- **Records excerpted from a collection**
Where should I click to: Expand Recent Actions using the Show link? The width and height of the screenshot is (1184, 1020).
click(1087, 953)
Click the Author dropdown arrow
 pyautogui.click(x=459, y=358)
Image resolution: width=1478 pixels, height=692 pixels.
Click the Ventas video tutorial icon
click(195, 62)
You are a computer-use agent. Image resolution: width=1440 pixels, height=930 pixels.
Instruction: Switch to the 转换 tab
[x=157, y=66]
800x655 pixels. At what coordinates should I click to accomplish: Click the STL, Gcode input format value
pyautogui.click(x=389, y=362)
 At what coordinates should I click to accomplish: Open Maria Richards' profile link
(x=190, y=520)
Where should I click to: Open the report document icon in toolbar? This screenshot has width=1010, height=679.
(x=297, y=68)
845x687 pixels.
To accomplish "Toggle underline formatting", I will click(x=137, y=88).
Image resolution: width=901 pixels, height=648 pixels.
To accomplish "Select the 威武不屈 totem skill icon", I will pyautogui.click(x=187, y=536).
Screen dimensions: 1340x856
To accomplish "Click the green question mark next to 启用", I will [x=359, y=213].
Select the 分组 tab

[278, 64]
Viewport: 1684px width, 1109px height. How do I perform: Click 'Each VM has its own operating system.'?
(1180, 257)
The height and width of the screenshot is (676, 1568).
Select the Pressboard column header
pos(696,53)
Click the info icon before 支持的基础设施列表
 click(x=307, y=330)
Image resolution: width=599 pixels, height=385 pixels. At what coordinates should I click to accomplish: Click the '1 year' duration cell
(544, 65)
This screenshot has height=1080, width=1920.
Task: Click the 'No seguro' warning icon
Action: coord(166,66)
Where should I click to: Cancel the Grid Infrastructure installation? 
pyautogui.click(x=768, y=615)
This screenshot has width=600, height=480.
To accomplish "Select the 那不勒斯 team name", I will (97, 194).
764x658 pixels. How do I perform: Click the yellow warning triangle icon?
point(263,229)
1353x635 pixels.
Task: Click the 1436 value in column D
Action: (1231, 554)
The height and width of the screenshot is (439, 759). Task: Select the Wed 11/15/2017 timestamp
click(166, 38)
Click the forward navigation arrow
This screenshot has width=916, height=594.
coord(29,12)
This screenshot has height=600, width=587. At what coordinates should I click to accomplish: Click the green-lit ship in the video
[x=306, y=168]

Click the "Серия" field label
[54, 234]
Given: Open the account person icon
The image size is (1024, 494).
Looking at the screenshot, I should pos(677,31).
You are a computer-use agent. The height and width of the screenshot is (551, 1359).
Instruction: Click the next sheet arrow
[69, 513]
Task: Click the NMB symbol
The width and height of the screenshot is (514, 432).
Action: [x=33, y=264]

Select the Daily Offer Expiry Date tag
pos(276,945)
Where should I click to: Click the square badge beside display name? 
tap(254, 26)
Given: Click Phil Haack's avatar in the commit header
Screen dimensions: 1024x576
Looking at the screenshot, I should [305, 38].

- **Exercise goal**
Copy the records above exactly, beginning at the line that contains "This screenshot has width=916, height=594." and stopping after the line that contains "Given: Click Phil".

- **Answer space**
This screenshot has width=916, height=594.
coord(29,12)
This screenshot has height=600, width=587. At what coordinates should I click to accomplish: Click the green-lit ship in the video
[x=306, y=168]

Click the "Серия" field label
[54, 234]
Given: Open the account person icon
The image size is (1024, 494).
Looking at the screenshot, I should pos(677,31).
You are a computer-use agent. The height and width of the screenshot is (551, 1359).
Instruction: Click the next sheet arrow
[69, 513]
Task: Click the NMB symbol
The width and height of the screenshot is (514, 432).
Action: [x=33, y=264]

Select the Daily Offer Expiry Date tag
pos(276,945)
Where should I click to: Click the square badge beside display name? 
tap(254, 26)
Given: Click Phil Haack's avatar in the commit header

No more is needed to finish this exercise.